General characteristics
- Class & type: Type I Hunt-class destroyer
- Displacement: 1,000 long tons (1,016 t) standard; 1,340 long tons (1,362 t) full load;
- Length: 85 m (278 ft 10 in) o/a
- Beam: 8.8 m (28 ft 10 in)
- Draught: 3.27 m (10 ft 9 in)
- Propulsion: 2 Admiralty 3-drum boilers; 2 shaft Parsons geared turbines, 19,000 shp;
- Speed: 27.5 knots (31.6 mph; 50.9 km/h); 26 kn (30 mph; 48 km/h) full;
- Range: 3,500 nmi (6,500 km) at 15 kn (28 km/h); 1,000 nmi (1,900 km) at 26 kn (48 km/h);
- Complement: 146
- Armament: 4 × QF 4-inch (102 mm) Mark XVI guns on twin mounts Mk. XIX; 4 × QF 2-pounder (40 mm) Mk VIII AA guns on quad mount MK.VII; 2 × 20-mm Oerlikon AA guns on single mounts P Mk. III; 40 depth charges, 2 throwers, 1 rack;

= HMS Eglinton (L87) =

Destroyer of the Royal Navy

HMS Eglinton (L87) was a Type I Hunt-class destroyer of the Royal Navy built by Vickers-Armstrongs on the River Tyne, and launched on 28 December 1939. She was adopted by the town of Alton, Hampshire, as part of the Warship Week campaign in 1942.

==Service history==
Eglinton served with the 16th Destroyer Flotilla at Harwich for the whole of her wartime service. She was involved in two actions with German S-Boats whilst escorting East coast convoys. She also was part of the support force for the Normandy landings.

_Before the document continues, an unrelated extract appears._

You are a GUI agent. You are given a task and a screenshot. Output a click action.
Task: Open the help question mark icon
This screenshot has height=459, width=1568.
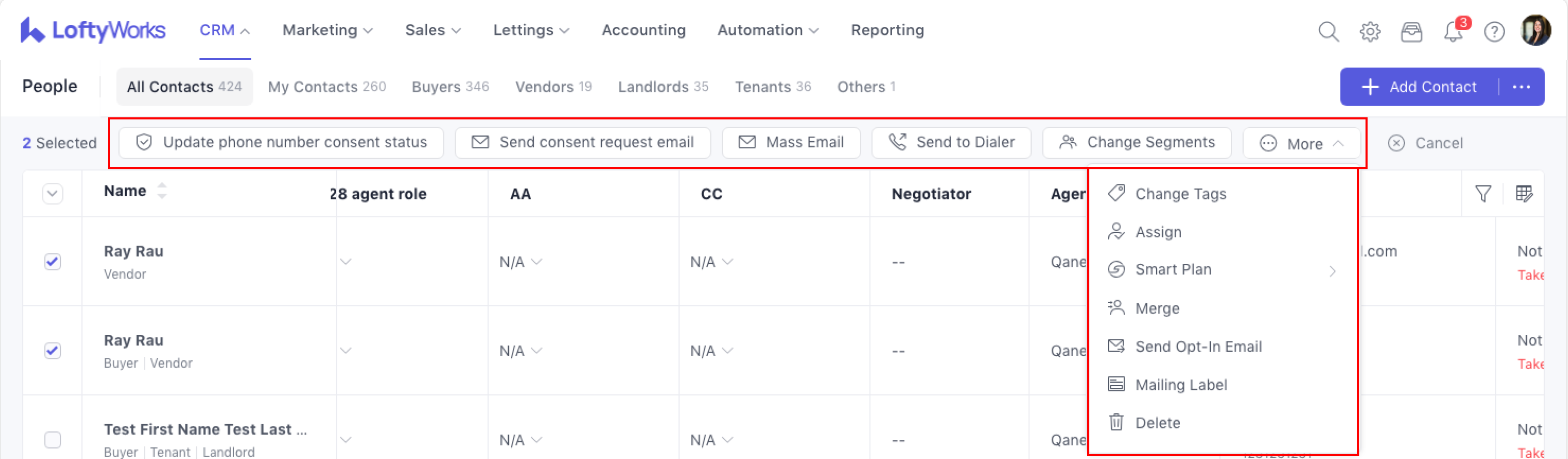point(1494,31)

After August 1945 she was decommissioned and placed in reserve at Harwich. On 24 June 1955 she was designated as a trials ship for exercise 'Sleeping Beauty' designed to test the state of ships held in reserve, and the time taken to bring them forward for service in the active fleet. She was sold for scrapping and arrived for scrapping at Blyth by Hughes Bolckow on 28 May 1956.

==Publications==
- English, John (1987). The Hunts: a history of the design, development and careers of the 86 destroyers of this class built for the Royal and Allied Navies during World War II. England: World Ship Society. ISBN 0-905617-44-4.